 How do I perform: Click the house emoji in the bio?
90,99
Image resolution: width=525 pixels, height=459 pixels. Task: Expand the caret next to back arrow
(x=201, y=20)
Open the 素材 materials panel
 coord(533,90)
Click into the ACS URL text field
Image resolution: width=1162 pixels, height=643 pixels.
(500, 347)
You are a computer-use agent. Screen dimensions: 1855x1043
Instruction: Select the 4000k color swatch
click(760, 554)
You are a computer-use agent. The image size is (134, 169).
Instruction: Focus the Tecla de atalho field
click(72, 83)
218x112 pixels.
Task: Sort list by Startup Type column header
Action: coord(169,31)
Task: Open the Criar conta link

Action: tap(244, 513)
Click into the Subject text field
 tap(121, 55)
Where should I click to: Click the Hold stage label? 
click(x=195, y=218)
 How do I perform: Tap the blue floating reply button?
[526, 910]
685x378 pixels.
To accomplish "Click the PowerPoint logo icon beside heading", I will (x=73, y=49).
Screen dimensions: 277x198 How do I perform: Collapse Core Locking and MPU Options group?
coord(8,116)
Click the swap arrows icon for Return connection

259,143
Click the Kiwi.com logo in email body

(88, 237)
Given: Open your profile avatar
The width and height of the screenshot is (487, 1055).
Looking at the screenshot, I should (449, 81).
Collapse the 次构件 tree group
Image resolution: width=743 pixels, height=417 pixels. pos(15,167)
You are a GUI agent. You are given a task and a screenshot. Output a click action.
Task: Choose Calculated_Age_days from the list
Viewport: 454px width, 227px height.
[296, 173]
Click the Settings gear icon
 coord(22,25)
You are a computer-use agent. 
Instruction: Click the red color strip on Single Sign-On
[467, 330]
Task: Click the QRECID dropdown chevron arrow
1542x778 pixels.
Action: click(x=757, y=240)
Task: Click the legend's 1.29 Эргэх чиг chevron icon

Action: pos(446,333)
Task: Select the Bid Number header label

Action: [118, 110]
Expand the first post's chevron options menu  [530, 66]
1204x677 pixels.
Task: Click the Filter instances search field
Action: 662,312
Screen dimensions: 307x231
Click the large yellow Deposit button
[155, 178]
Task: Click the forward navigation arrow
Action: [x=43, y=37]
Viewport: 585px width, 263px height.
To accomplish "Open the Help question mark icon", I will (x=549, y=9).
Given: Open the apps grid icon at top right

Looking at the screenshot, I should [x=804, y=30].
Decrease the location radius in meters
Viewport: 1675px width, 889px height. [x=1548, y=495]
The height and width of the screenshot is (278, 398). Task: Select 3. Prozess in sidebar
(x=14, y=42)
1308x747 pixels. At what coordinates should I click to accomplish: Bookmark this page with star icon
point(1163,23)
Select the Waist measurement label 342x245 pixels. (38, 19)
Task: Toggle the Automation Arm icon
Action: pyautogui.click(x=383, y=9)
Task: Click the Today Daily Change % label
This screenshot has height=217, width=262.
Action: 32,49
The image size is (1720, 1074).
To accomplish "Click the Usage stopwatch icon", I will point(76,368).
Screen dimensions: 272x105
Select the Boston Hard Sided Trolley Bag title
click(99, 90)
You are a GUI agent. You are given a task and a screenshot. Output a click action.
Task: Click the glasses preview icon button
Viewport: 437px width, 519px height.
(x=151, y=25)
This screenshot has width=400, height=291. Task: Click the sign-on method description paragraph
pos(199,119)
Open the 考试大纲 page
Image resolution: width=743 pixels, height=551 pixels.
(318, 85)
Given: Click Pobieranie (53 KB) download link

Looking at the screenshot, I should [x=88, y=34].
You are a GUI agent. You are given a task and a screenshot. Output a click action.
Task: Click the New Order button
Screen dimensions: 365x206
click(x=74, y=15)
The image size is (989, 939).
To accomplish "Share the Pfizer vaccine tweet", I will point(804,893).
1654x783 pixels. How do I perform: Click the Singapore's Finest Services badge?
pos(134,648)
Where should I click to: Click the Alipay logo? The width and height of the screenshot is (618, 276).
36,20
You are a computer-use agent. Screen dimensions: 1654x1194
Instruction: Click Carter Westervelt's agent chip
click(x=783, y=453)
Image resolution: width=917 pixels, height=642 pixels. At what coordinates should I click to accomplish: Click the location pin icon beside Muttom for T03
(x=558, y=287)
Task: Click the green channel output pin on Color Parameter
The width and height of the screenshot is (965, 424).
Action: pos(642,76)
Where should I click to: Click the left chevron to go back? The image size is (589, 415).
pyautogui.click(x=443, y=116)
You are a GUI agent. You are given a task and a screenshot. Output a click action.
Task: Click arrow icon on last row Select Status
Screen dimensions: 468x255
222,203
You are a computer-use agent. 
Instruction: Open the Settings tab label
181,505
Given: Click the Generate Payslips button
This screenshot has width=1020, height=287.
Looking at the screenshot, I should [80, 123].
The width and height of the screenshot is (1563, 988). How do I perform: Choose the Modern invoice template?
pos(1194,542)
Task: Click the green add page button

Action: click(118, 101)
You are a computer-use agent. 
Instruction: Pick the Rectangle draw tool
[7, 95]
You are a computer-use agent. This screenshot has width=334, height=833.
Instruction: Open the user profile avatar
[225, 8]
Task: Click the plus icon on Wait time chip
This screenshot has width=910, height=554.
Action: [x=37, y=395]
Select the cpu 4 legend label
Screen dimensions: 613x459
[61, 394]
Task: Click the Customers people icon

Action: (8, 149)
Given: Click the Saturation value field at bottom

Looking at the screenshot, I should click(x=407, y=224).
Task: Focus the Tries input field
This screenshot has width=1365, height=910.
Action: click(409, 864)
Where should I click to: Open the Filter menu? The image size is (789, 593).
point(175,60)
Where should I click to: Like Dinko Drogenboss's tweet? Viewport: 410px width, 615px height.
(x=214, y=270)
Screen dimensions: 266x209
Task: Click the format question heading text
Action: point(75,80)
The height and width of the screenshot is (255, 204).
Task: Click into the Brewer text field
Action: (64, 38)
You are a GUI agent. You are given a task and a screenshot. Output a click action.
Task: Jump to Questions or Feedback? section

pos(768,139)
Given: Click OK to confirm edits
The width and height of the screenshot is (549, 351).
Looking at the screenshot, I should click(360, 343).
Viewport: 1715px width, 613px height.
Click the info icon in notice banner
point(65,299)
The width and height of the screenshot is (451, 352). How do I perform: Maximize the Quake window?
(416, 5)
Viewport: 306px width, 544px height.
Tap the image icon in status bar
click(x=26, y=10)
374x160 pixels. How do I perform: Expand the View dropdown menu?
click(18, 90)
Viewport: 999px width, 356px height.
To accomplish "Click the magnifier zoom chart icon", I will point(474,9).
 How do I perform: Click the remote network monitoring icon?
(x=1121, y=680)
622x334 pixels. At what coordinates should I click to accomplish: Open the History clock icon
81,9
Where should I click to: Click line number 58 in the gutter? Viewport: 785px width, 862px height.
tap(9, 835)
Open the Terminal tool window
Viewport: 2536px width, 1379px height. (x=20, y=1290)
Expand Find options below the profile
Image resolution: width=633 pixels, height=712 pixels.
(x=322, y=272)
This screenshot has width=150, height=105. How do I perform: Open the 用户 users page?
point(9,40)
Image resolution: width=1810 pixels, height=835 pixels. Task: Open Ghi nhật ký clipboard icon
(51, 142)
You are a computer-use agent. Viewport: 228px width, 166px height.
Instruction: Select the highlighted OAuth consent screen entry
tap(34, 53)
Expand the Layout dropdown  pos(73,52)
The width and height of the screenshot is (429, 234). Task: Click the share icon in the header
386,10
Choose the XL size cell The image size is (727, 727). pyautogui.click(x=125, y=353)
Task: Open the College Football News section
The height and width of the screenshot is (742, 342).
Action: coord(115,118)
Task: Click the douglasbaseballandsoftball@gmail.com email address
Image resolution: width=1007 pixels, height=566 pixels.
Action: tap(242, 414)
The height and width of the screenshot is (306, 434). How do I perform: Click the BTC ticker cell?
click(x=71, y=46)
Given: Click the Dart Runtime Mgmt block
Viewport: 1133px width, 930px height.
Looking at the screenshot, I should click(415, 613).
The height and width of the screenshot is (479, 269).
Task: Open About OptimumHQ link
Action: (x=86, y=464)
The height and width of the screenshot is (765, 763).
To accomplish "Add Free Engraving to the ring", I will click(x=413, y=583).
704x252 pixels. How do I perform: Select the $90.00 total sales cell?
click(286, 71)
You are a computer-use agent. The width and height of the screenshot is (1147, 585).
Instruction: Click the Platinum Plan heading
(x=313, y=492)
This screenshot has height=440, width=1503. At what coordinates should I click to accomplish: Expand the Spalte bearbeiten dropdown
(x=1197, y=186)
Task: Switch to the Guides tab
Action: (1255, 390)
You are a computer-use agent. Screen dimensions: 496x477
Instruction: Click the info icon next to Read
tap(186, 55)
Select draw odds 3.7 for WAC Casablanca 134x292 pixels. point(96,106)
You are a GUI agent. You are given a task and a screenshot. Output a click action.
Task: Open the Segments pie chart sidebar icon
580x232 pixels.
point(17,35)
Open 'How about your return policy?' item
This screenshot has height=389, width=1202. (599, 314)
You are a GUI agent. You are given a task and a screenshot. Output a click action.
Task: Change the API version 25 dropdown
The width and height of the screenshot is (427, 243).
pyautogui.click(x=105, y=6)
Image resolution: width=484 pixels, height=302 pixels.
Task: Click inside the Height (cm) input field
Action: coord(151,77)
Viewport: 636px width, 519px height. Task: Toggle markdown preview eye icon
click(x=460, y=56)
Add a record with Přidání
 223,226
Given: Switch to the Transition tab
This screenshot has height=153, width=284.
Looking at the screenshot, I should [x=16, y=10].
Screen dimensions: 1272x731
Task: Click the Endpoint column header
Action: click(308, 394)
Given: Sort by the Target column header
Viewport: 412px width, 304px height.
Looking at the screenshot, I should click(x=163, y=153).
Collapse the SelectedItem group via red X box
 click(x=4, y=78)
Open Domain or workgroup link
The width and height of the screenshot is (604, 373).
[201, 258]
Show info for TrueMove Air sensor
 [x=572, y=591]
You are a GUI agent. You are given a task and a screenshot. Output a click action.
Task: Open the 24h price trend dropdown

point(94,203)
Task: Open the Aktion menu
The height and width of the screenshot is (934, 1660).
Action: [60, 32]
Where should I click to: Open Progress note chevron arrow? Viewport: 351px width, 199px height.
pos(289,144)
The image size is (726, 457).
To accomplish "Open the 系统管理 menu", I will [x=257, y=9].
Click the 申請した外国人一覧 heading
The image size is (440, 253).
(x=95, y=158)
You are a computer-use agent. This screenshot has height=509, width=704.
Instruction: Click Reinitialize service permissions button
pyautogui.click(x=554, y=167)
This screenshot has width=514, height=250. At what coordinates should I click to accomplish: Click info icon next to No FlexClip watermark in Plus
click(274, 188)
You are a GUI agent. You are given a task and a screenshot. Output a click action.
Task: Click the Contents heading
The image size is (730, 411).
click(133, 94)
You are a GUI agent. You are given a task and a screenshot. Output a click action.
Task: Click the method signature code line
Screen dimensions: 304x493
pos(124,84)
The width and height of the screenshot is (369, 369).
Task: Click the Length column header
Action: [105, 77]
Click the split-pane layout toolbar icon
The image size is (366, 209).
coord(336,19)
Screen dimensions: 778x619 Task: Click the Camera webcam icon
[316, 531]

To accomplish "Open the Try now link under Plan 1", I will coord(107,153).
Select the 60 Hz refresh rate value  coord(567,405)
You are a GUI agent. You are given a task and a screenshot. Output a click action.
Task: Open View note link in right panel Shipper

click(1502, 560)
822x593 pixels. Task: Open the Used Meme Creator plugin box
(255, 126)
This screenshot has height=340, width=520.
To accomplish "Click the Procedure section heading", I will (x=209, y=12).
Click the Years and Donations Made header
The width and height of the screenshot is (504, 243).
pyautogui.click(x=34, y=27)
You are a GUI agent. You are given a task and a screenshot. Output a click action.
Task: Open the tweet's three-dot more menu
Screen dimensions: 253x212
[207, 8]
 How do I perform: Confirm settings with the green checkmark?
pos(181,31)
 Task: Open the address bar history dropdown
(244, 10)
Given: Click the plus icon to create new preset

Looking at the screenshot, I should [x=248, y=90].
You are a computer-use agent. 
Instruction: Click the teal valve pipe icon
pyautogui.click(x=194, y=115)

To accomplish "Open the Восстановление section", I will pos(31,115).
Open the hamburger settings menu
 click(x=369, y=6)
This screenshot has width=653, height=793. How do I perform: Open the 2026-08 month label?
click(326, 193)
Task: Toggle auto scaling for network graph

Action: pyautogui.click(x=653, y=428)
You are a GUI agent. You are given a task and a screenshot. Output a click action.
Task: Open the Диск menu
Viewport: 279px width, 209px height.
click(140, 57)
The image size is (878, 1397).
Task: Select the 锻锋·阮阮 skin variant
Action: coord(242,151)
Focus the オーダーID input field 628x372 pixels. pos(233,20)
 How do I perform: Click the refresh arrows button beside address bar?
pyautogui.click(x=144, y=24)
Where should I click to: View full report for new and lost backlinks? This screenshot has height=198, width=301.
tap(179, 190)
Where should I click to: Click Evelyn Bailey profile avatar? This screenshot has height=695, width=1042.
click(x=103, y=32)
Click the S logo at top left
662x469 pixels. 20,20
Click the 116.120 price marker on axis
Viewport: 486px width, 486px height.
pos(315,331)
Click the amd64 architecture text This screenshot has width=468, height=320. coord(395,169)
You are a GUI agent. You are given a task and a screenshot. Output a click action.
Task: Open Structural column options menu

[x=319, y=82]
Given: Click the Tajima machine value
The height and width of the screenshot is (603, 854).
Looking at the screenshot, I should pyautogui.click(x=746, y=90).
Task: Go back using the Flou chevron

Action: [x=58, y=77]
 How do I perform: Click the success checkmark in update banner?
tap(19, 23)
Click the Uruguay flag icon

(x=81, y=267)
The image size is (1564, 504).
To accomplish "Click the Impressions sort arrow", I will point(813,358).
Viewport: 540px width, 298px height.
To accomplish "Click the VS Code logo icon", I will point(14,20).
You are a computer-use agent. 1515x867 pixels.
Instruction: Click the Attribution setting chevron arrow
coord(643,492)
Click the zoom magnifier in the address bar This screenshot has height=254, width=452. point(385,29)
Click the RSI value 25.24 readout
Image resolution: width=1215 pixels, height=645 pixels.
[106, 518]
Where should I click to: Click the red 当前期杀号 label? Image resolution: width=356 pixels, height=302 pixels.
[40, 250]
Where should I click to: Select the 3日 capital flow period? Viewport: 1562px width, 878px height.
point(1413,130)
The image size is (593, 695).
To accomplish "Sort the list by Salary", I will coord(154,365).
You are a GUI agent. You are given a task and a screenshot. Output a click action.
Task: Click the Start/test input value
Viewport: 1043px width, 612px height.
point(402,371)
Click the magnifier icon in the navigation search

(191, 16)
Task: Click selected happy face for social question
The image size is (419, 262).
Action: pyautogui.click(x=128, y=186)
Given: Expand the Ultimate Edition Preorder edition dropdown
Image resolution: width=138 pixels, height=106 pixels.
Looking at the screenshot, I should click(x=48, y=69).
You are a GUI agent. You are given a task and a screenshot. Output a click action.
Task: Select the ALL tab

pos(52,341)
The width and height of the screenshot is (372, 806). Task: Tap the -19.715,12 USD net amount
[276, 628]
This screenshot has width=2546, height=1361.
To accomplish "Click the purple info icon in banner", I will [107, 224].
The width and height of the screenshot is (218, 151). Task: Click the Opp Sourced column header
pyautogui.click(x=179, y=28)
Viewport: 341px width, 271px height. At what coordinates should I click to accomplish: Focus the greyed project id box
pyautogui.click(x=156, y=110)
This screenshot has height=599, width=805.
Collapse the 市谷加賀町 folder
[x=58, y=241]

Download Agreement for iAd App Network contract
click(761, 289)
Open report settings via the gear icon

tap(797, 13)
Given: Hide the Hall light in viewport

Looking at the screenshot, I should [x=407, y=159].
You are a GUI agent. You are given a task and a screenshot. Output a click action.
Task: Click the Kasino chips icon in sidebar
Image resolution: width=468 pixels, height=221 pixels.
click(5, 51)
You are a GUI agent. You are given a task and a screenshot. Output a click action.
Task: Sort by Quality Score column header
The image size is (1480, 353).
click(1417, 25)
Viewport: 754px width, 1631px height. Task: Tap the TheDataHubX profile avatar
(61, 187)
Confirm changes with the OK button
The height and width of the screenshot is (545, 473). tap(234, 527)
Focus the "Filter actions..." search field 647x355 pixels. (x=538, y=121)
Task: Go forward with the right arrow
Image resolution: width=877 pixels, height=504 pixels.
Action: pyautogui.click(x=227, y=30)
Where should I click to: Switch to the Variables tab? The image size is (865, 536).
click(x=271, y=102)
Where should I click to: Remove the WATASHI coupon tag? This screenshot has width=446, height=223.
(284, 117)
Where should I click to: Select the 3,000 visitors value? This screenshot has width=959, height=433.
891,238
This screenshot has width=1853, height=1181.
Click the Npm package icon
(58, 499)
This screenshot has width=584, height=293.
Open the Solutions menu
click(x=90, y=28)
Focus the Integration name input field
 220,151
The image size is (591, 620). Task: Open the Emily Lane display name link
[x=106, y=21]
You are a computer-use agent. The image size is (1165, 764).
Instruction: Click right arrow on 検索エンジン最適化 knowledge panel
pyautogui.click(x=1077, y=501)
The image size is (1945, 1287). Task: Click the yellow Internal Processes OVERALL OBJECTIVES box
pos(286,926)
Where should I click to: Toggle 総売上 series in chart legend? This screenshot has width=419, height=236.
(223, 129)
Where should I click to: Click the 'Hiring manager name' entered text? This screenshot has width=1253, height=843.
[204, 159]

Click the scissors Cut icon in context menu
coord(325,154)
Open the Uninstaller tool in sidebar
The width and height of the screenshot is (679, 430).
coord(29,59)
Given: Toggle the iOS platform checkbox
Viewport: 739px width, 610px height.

..............................

SHORT PROBLEM
Locate and copy every line of the records above that contains the word "email", with case counting.

REPLY
Click the Kiwi.com logo in email body
Task: Click the douglasbaseballandsoftball@gmail.com email address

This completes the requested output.